With the help of some budget magic, last week’s offer by Senate Republicans on the Joint Committee on Deficit Reduction to raise taxes by $250 billion as part of a $1.2 trillion deficit reduction package might not be a technical violation of Norquist’s pledge — even if it goes against its spirit.
The key is that Norquist’s Americans for Tax Reform pledge appears to leave room for politicians to say they are complying with it even if they are allowing taxes to go up. And with the Bush tax cuts set to expire in 2013, that’s potentially a big loophole.
So the Republican plan would be a small net tax increase if existing tax rates continue, but it would score as a giant tax cut — exceeding $3 trillion over the next decade — relative to letting the Bush tax cuts expire. Even President Barack Obama’s own budget — which would extend most of the Bush tax cuts except those for the wealthy — scores as a big tax cut on a current-law basis.
Norquist and ATR are refusing to say whether the GOP offer — crafted in large part by super committee member Sen. Pat Toomey (R-Pa.) — complies with the pledge.
“The Toomey plan is not written down, not in legislative language and not scored, so ATR doesn’t have a response to this negotiation proposal other than to notice that the Dems have announced they won’t support Toomey, so that is a dead letter,” ATR spokesman John Kartch said.
Pressed, Kartch said the hypothetical proposal “would appear to be a violation of the pledge,” and Norquist himself told National Review Online last week that the proposal probably doesn’t comply with it. Kartch said separately that continuing the Bush tax rates should not count as a tax cut.
“Some tax cuts and hikes are temporary because their proponents argued for them as temporary,” Kartch noted.
The “pledge has always been based on current policy,” he added.
Under that logic, voting against President Barack Obama’s proposal to extend and expand this year’s temporary payroll tax cut would appear to adhere to the pledge. But extending some but not all of the Bush tax cuts would violate the pledge.

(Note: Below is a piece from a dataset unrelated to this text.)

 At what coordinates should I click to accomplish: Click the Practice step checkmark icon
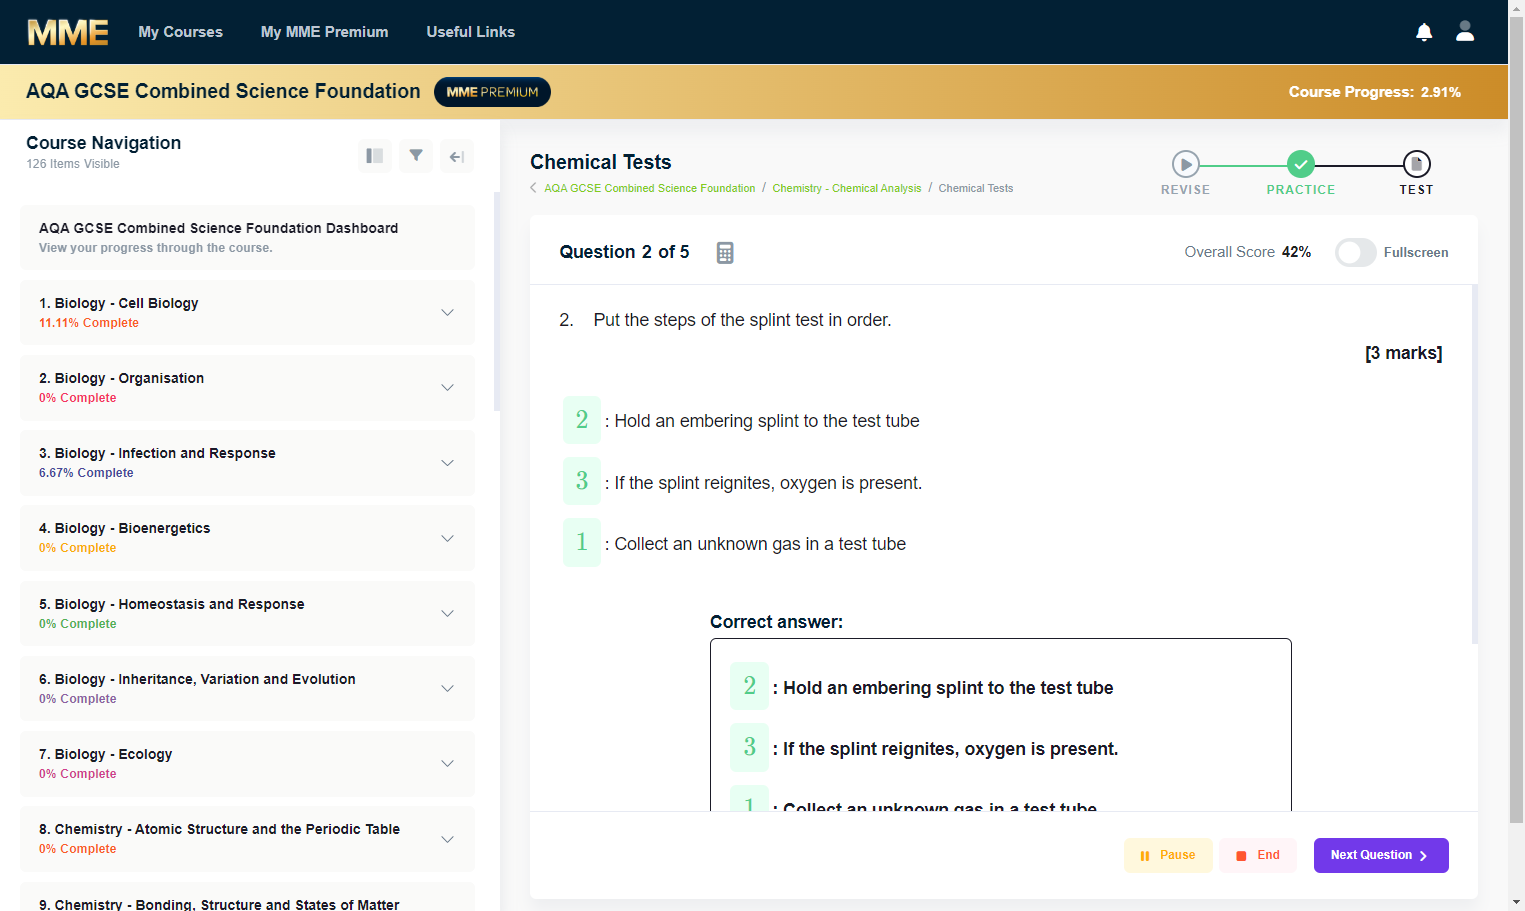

Norquist surprised some earlier this year when he told the Washington Post editorial board that allowing the Bush-era tax cuts to expire would not violate the pledge. After the Post published his comments, he issued a statement saying that allowing the tax cuts to expire would indeed be a tax increase. But that statement did not say whether doing so would violate the pledge.
Instead, he said trading temporary tax cuts for permanent tax increases would violate the pledge. Republicans are proposing permanent tax changes, not temporary ones.
Liberal groups jumped on Norquist’s statement in July as a sign that his pledge has a giant loophole — one that could allow up to $4 trillion in tax increases over the next decade.
As noted by liberal blog Think Progress, Norquist himself has acknowledged that there are ways around his pledge.
“There are certain things you could do technically and not violate the pledge but that the general public would clearly understand is a tax increase,” Norquist said on MSNBC earlier this year.
Many House and Senate Republicans this year have publicly chafed under Norquist’s various interpretations of the pledge, and he has become Democrats’ favorite bogeyman as they seek to paint the GOP as beholden to the ATR front man.
If a deal is ultimately reached that raises taxes, Norquist’s final pronouncement on whether it violates the pledge could have an effect on whether any final package can pass Congress — and on Norquist’s own perceived power.
Earlier this year in the Senate, Norquist was faced with a potential mass repudiation of the pledge by Republicans led by Sen. Tom Coburn (Okla.) and backed by the Club for Growth. When Coburn forced a vote on an amendment killing an ethanol tax credit, Norquist scrambled to find a way to say pledge signers who voted for it were not violating the pledge. Norquist said that because Sen. Jim DeMint (R-S.C.) had proposed a separate amendment that cut taxes, Republicans were free to vote for the ethanol amendment, even though DeMint’s amendment never came up for a vote.
Norquist’s apparent gymnastics angered Republican ethanol backers. Coburn and many other Republican Senators, meanwhile, including Toomey — a former Club for Growth president — openly disagreed with Norquist. They contended that tax credits like the one for ethanol are merely wasteful spending programs.
Some Republican Senators, meanwhile, believe that they can increase revenue and keep their pledges at the same time.
“Revenues can be increased, no question about it,” Sen. Orrin Hatch (R-Utah) said.
“And you can do it in a variety of ways without breaking any pledges … including some of the ways they’ve come up with,” Hatch said of the Senate GOP super committee offer. Hatch said he hadn’t yet decided whether he would support the proposal.
Another conservative activist, who did not want to be named, predicted Norquist would find a way to bless a super committee deal if it looks like it will pass with majority Republican support.
“Once he says this is the line and people cross it, then that’s it,” the activist said of Norquist’s potential loss of clout.